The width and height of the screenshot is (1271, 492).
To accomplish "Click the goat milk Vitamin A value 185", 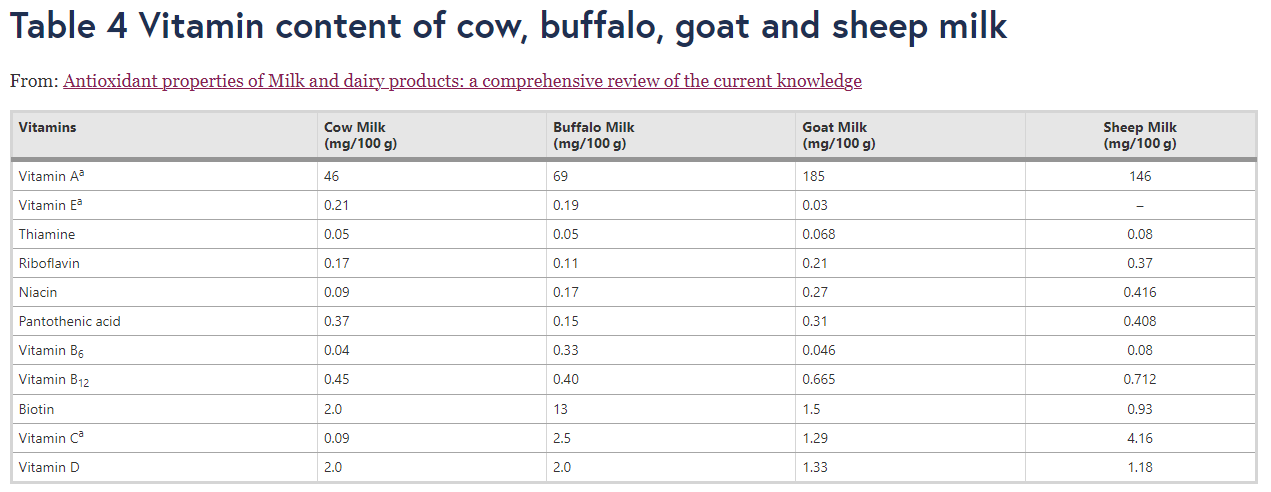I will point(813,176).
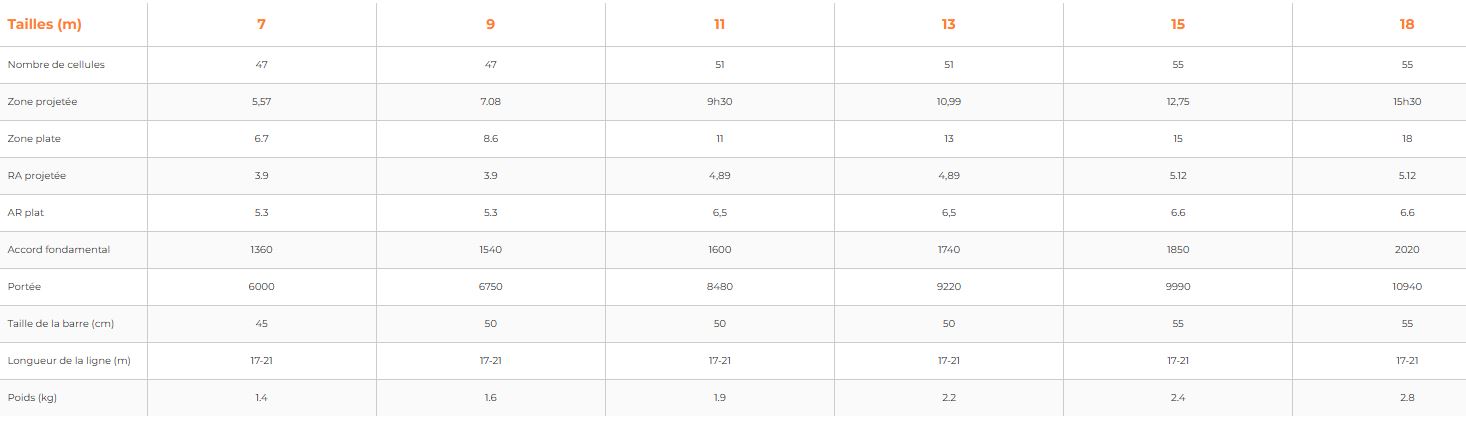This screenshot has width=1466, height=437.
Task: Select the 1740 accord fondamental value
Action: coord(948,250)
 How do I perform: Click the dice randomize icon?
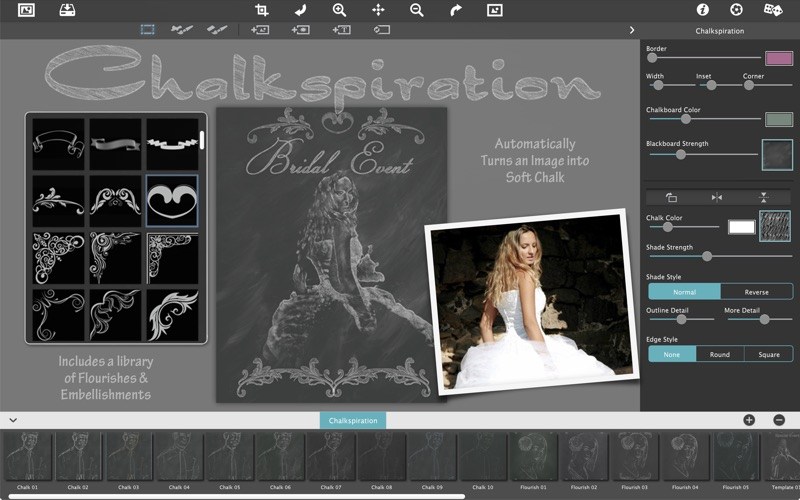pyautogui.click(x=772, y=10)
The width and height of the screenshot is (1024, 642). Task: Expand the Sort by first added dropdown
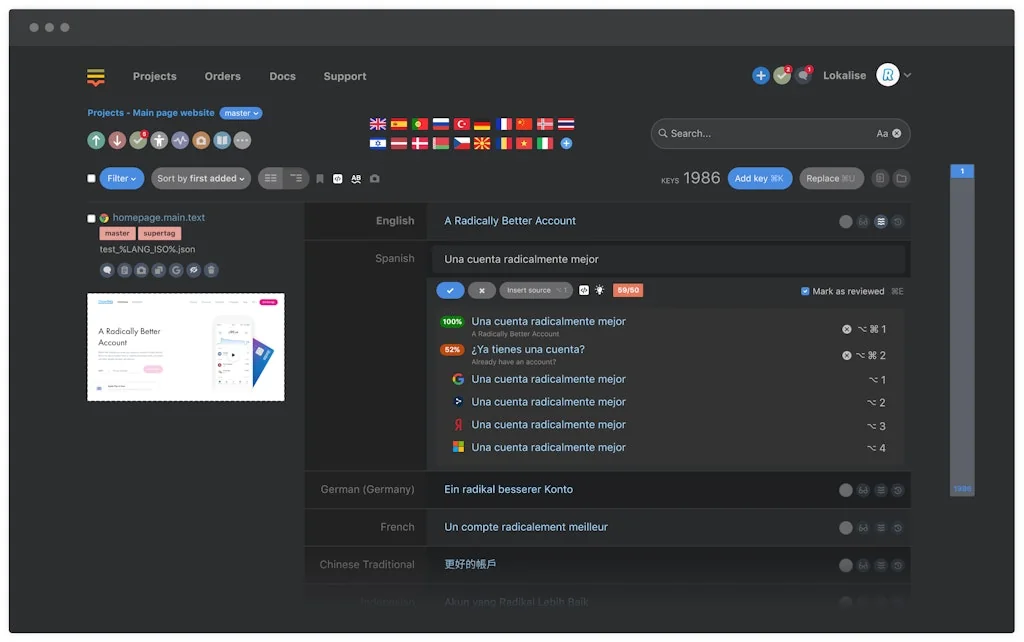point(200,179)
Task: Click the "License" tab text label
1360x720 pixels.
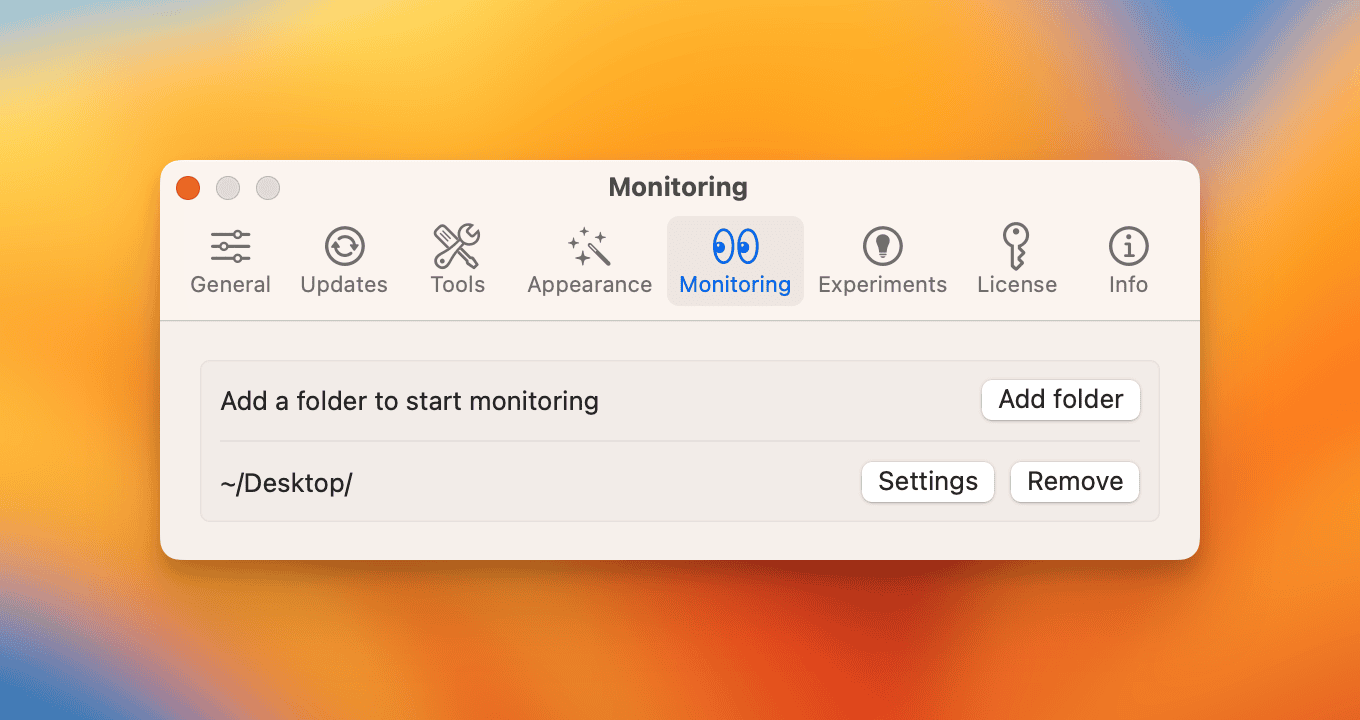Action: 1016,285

━━━━

**TASK DESCRIPTION:** The line that contains "The width and height of the screenshot is (1024, 642)." opens the part to copy, and the last line of the records closes it; set down those lines exactly, pictures excluded.

**EXERCISE ANSWER:**
The width and height of the screenshot is (1024, 642). Task: Expand the Sort by first added dropdown
point(200,179)
Task: Click the "License" tab text label
1360x720 pixels.
Action: 1016,285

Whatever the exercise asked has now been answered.